He was spurred to run, he said, by the recent wave of violence, the Belle Isle debacle with the tug of war between City Council and state officials who want to make it a park, the consent agreement, and the city's budget deficit.

"What I have done in my career is build coalitions," he said, adding he would include the fractured City Council in his coalition to move the city forward.

Duggan, a former prosecutor, lived in suburban Livonia until he moved his official residence to Detroit's Palmer Woods neighborhood six months ago.

He said the quality of life people have come to expect in Detroit is unacceptable.
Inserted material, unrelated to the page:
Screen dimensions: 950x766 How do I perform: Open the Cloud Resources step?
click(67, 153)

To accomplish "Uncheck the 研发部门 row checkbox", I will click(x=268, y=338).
"The expectation that people have in really any of the suburban communities and the expectations people would have in Atlanta, Cleveland or Los Angeles are different than Detroit," Duggan said. "You go to any major city and no one is talking about how difficult it is to get the street lights on. The street lights work."

And the violence people have come to expect, even in broad daylight and in public places, is also out of hand, Duggan said. For instance, Detroit Councilman Kwame Kenyatta tried to force gas station owners to hire security officers earlier this year in the wake of a string of killings and attacks, including an 86-year-old military vet who was brutally beaten and carjacked at a gas station.

Bus drivers refused to work, saying they were taking their lives in their hands on the job, and a pizza delivery company stopped delivering in Detroit after dark.

"The kind of violence that we're seeing -- we're going to have 350 murders in Detroit (this year) -- If we had the same murder rate as New York City, we would have 40. What is going on here is not typical of any other large city in America and peoples' expectations are so beaten down, people think this is just the way things have to be. They don't have to be like this. The problems were created by human beings, and human beings can solve them."

So, could a white man lead Detroit? Even though the majority-black city hasn't elected a white mayor since the 1970s, Duggan thinks it's possible.

"I'm not running into that (race) issue at all," Duggan said. "People are not focused on white vs. black, they're angry at the Kilpatrick administration, the Bing administration, the governor, the county executive, there's a lot of anger out there ... They mostly want to know 'How is the quality of my life going to change with you as mayor?' ... The whole race issue melts away."